Along the Cape Henlopen coast the threat of invasion put the United States military on guard as vessels plied the ocean protecting the shoreline from invasion or shipping vital supplies and materiel to and from civilian and military depots.
According to naval historian Bill Manthorpe, one World War II event, the sinking of a destroyer by a German U-boat off Cape Henlopen in February, 1942, set the stage for heightened vigilance along Delaware’s shores by the U.S. Navy and all American armed forces.
Manthorpe will tell the story of that wartime vigilance when he presents “Submarines at the Cape...Friend and Foe” at the Friday, Oct. 18 program of The Lewes Historical Society. The presentation begins at 7:30 p.m. in the Lewes Presbyterian Church Fellowship Hall, Kings Highway, Lewes.

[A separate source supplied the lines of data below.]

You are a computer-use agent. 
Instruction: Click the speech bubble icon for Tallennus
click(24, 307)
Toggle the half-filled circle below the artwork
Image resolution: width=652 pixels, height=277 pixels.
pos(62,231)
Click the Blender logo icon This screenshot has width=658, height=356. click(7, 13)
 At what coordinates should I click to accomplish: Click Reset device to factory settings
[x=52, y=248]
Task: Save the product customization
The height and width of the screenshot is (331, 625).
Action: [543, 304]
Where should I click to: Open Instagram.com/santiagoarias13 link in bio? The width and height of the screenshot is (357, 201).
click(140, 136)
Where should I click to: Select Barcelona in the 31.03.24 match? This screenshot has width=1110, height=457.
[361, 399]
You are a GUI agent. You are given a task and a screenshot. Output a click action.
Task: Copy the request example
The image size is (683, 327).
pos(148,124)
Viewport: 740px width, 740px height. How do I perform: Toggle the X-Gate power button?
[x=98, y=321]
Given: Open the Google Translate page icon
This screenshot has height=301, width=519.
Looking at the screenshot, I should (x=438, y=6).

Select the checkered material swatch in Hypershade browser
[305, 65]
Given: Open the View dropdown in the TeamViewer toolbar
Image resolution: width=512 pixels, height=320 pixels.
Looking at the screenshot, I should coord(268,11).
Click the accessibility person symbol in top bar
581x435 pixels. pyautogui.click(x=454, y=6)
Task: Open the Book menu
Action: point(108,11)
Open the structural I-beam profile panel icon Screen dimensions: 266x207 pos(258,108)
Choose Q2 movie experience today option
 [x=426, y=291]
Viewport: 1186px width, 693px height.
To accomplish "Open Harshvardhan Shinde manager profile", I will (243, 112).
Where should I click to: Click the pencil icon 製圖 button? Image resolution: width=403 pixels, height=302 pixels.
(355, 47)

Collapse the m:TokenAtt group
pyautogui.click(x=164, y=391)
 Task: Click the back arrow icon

Manthorpe has had a deep interest in naval activities both from the U.S. Navy perspective and from intelligence he has researched of enemy activities. He says. “U. S. Navy submarines have been active off the Cape Henlopen coast since 1900 when the Navy’s first commissioned submarine, USS Holland, anchored there until the nuclear submarine USS Philadelphia passed in 1996. I will also recount the accidental sinking of the USS S-5 in 1920 which the Navy has called one of the great tales of submarine rescue at sea.”
His talk will also detail German submarine operations off the cape during both World War I and II. He explains that one of the historic highlights of enemy submarine activity off the Cape was the sinking of the USS Jacob Jones by a German U-578 off Cape Henlopen on Feb. 28, 1942. “It was the first American warship to be sunk by an enemy attack after Pearl Harbor.”
His presentation will use historical photos and documents to illustrate the intense level of submarine activity along the Cape and Atlantic coast. He will provide information on a sunken WW II German U-boat that was discovered in 1991 by scuba divers 65 miles off the coast of Point Pleasant, N.J. He will discuss how two American warships, one manned entirely by the U.S. Coast Guard and the other by the U.S. Navy, led the attack resulting in its sinking.
Manthorpe, a former naval intelligence officer, also served as a senior civilian executive in the office of the Chief of Naval Operations. He retired as the deputy director of Naval Intelligence. After graduating from the U.S. Naval Academy in 1955, he taught graduate programs at Johns Hopkins University, the National War College and at the Joint Military Intelligence College. Since relocating full-time to Rehoboth Beach he has been researching and writing about all phases of naval history along the Delaware coast.